Requirement: Word for word, transcribe the data below from the line with "Худые (200, 2405)" to the line with "Девушки (25, 2124)", keeping both of those lines.

- Opening Delimiter -

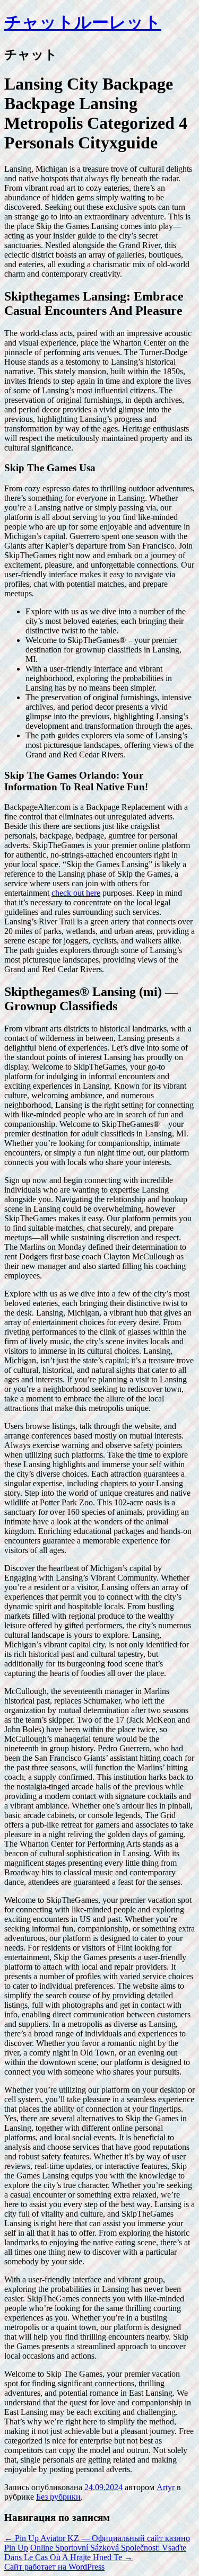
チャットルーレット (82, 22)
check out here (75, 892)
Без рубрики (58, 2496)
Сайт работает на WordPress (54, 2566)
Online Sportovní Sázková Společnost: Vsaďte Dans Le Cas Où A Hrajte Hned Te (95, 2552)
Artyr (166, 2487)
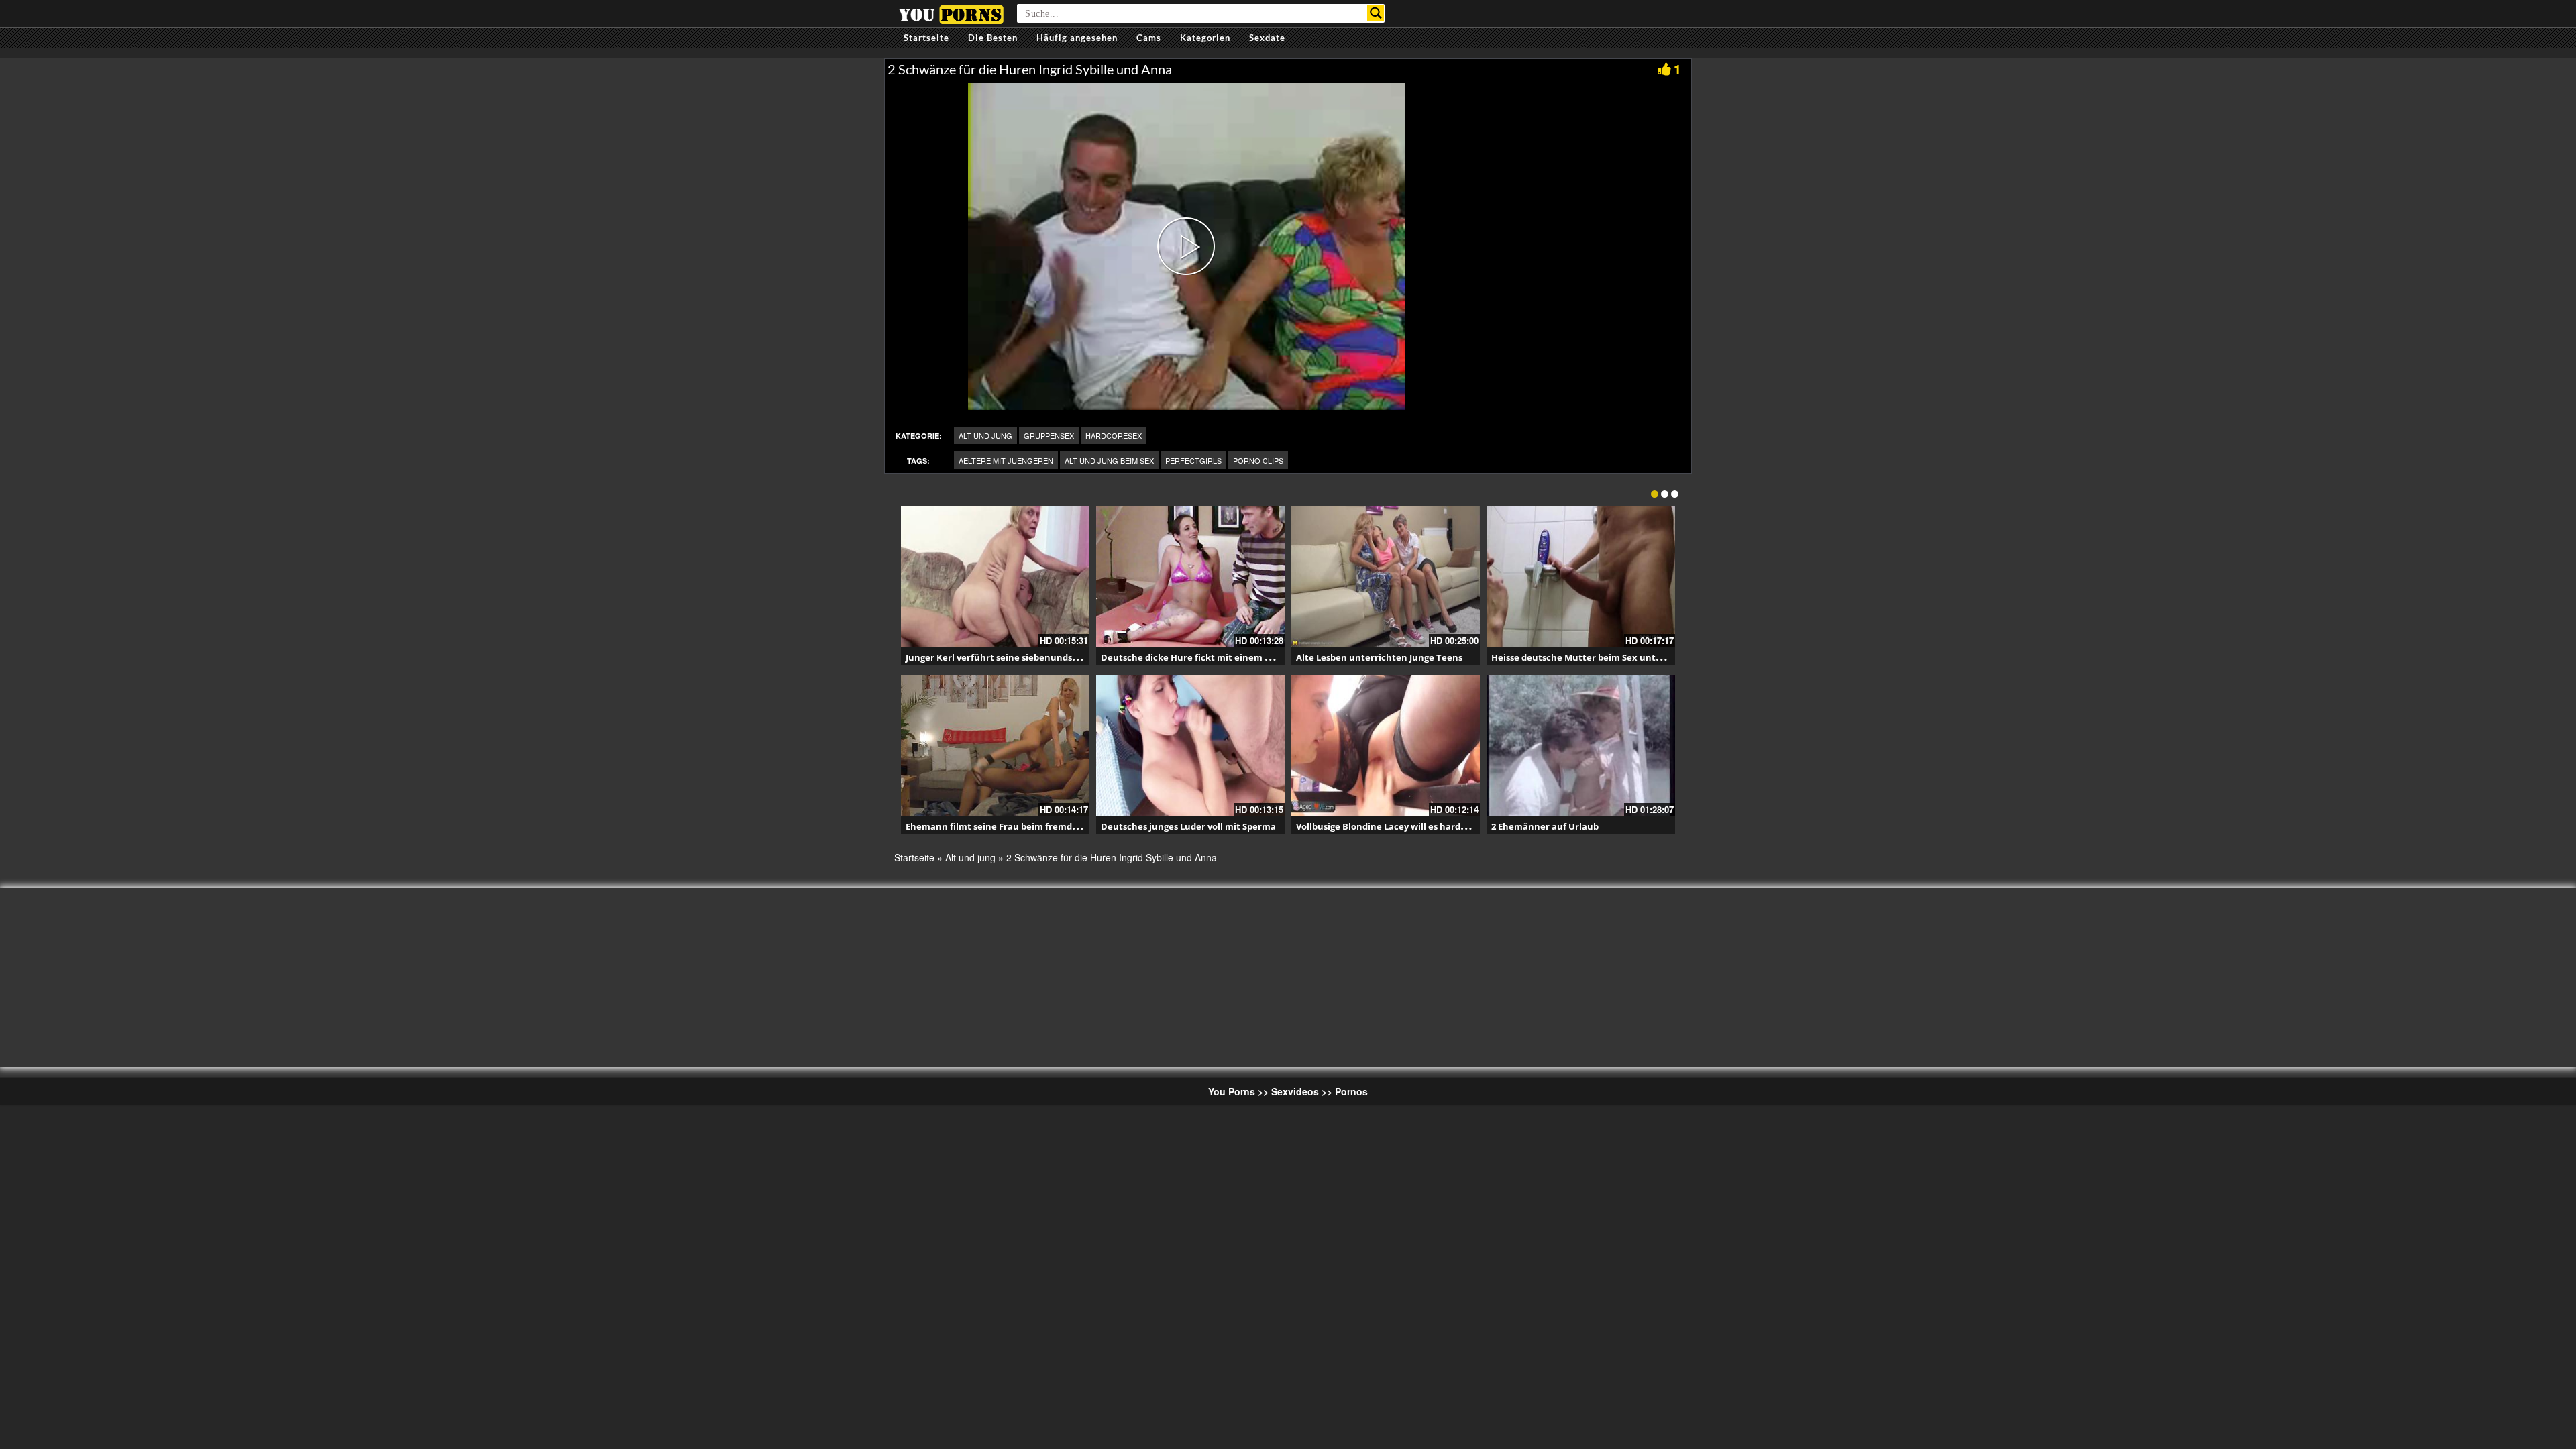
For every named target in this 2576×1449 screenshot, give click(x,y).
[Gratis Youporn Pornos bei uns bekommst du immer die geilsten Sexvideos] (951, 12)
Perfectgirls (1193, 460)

- Closing Delimiter -
- Opening Delimiter -

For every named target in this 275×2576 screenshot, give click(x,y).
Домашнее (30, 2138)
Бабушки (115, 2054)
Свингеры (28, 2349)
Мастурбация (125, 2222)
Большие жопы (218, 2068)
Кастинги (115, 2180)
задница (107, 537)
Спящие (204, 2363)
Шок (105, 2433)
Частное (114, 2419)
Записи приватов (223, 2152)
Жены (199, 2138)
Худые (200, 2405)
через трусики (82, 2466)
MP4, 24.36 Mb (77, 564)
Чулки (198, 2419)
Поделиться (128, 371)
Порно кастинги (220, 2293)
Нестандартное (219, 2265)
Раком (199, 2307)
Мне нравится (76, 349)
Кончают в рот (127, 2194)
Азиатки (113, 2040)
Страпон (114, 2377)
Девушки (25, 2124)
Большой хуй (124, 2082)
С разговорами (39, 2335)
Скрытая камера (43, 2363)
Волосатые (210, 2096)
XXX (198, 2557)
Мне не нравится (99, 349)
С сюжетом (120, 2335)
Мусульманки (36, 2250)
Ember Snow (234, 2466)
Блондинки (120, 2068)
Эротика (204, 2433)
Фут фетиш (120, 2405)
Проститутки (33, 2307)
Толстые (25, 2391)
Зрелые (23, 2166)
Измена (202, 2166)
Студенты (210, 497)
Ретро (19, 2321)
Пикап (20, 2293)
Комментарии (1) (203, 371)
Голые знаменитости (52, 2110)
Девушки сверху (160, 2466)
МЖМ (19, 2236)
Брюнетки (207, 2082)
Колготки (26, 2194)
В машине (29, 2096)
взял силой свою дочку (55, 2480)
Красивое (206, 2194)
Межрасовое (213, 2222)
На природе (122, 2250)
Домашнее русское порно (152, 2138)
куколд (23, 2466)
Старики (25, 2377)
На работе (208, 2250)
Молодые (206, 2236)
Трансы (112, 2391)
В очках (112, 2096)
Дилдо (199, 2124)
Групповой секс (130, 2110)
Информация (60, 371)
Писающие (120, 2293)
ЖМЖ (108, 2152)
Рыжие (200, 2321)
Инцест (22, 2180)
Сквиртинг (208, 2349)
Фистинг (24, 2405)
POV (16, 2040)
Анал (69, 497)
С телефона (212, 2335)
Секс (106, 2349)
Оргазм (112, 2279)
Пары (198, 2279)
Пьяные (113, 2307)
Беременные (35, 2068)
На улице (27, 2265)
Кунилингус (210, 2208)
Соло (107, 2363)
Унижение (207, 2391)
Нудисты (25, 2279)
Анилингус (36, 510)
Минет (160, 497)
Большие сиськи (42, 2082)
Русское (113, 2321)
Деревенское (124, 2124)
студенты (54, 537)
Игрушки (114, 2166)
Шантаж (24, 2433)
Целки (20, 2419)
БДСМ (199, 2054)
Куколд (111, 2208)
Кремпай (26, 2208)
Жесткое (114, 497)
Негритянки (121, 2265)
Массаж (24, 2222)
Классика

- Closing Delimiter -

Solution:
Худые (200, 2405)
через трусики (82, 2466)
MP4, 24.36 Mb (77, 564)
Чулки (198, 2419)
Поделиться (128, 371)
Порно кастинги (220, 2293)
Нестандартное (219, 2265)
Раком (199, 2307)
Мне нравится (76, 349)
Кончают в рот (127, 2194)
Азиатки (113, 2040)
Страпон (114, 2377)
Девушки (25, 2124)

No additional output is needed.